This was another easy one. Using natural logarithms, this routine runs very quickly (< 5 seconds). I also used the decimal class just in case I needed extra precision.

#Euler99
import psyco
psyco.full()

import decimal
class Problem:
    def Solution(self):
        decimal.getcontext().prec = 50      
        P = []
        f = open("base_exp.txt", "r")
        for row in f.readlines():
            newRow = []
            for column in row.split(","):
                newRow.append(int(column))
            P.append(newRow)
        f.close()
        max = 0
        pos = 0
        for pair in P:
            v = decimal.Decimal(pair[1]*decimal.Decimal(pair[0]).ln()).exp()
            if v > max:
                max = v
                pos = P.index(pair)+1
            print P.index(pair)+1,
        return "\nAnswer = " + str(pos)
if __name__ == '__main__':
    P = Problem()
    print P.Solution()

Euler Problem 92

This one takes a while to run, but that’s no surprise since I used brute force. Nothing too complicated, just iterate 10 million time and keep a counter. But if you use psyco, it does speed things up a bit. Roughly 10 mins.

#Euler92
import psyco
psyco.full()

class Problem:
    def digits(self, n):
        sum = 0                
        for c in str(n):
            sum += int(c)*int(c)
        return sum
    def Solution(self):
        count = 0
        for i in range (1, 10000001):
            if i % 100000 == 0:
                print i, count
            num = i
            f1 = 0
            f89 = 0             
            while f89 < 2 and f1 < 2:
                num = self.digits(num)
                if num == 89:
                    f89 += 1
                    if f89 == 2:             
                        count += 1
                        break
                elif num == 1:
                    f1 += 1
                    if f1 == 2:
                        break
        return "Answer = " + str(count)
if __name__ == '__main__':
    P = Problem()
    print P.Solution()

▸ What is expected:
Condense the paragraph in the Project Euler solutions above that begins "This one takes a while to run" into a short bulleted list that keeps its main facts.

▸ Collected data:
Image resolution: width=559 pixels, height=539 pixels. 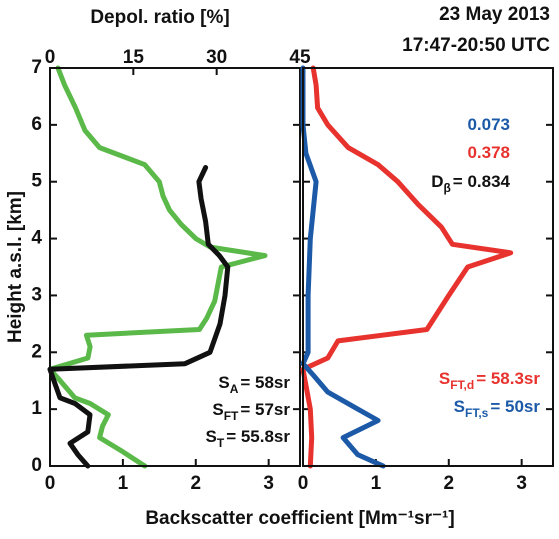 What do you see at coordinates (16, 267) in the screenshot?
I see `y-axis-label: Height a.s.l. [km]` at bounding box center [16, 267].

▸ Task response:
- Slow to run, which is expected from a brute-force approach
- Simple method: iterate 10 million times and keep a counter
- Using psyco speeds it up a bit
- Run time: roughly 10 minutes